I initially trained as an obstetrician and then as a high-risk maternal fetal medicine specialist. I did that for a number of years and really got a lot of satisfaction out of improving the lives of patients. But early in my career I got an opportunity to also take a leadership role in not only providing direct patient care, but creating systems and policies and procedures and cultures that provided the best possible care for hundreds, if not thousands, of patients. What I learned in the process is that I’m just as happy to be one step removed and in the background making it all work seamlessly and improving the lives of many without necessarily being front and center and being the one who receives the thanks from the patient individually. So, I found that this can make an even bigger impact by putting some of the analytic skills and problem solving skills that I developed over time to really improving the lives of not only patients but also faculty and staff. I think that if I had to describe myself, it would be as somebody who makes sure things get done and things get done properly for the benefit of everybody, including the patient, but also the team because you have to take care of the team that provides the care so that they can provide the best care.

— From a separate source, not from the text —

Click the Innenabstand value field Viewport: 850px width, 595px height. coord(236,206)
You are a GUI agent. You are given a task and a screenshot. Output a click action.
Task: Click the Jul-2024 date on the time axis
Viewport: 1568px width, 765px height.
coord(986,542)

Most of us in academic medicine take great joy in sharing our “wisdom” with medical students. I like to think the advice I give to those who have chosen to work with the sick is a bit unusual, but extremely practical (click the link for video):
So, what to I tell physicians contemplating a leadership role? First off, is that you’re never prepared for any job. At most, if you are really making a career leap, you will have about 65% of the skills required to be successful. What you need to do is A) have confidence to rise to the challenge and B) be willing to say “I don’t know” and be able to learn in real-time. That’s been the case every time that I’ve had a leadership role, from being the chief operating officer of the five hospital system to the chief operating officer of USF Health. You learn the role by keeping your mouth closed and ears open, enforce upon yourself a period of observation, and then you work to improve the environment you find yourself in. (click the link for video)
Finally, no discussion on training leaders would be complete without a mention of change and change management. Here, I learned quite a bit during my training in Six Sigma while at Yale, and the main thing I realized is that physicians usually just focus on half of the equation:
As scientists at heart, most physician leaders spend an awful lot of energy on the technical side of the equation. They work hard until they have a Eureka! moment and the best solution. They look at it from every angle to make sure it is as perfect as it can be. Then what do they do next? Younger leaders, yet to be burned, start rolling it out immediattely. What happen as a result–usually not what was expected–sometimes things even get worse. Why is that? We tend not to focus enough on the acceptance or engagement of the solution. For physicians especially, if they don’t have a voice in the change and hadn’t had a hand in crafting it, the solution becomes something done to them rather than something accomplished with them. It is therefore essential to have a deliberative and collaborative process mapped out all along, and don’t be afraid to have some nay-sayers on the team—you may be surprised at how quickly they come around when you meaningfully ask their opinion. Once this is done, approach your implementation with care. Socialize it well. Change is scary for people, and for those firmly entrenched in a way of life or a way of doing things, change can be terrifying. Though rare, some may go to great lengths to subvert your efforts, and personal attacks may be one of the weapons you will need to fend off. Keep in mind though, that if you aspire to be a physician leader, this is the life you have chosen.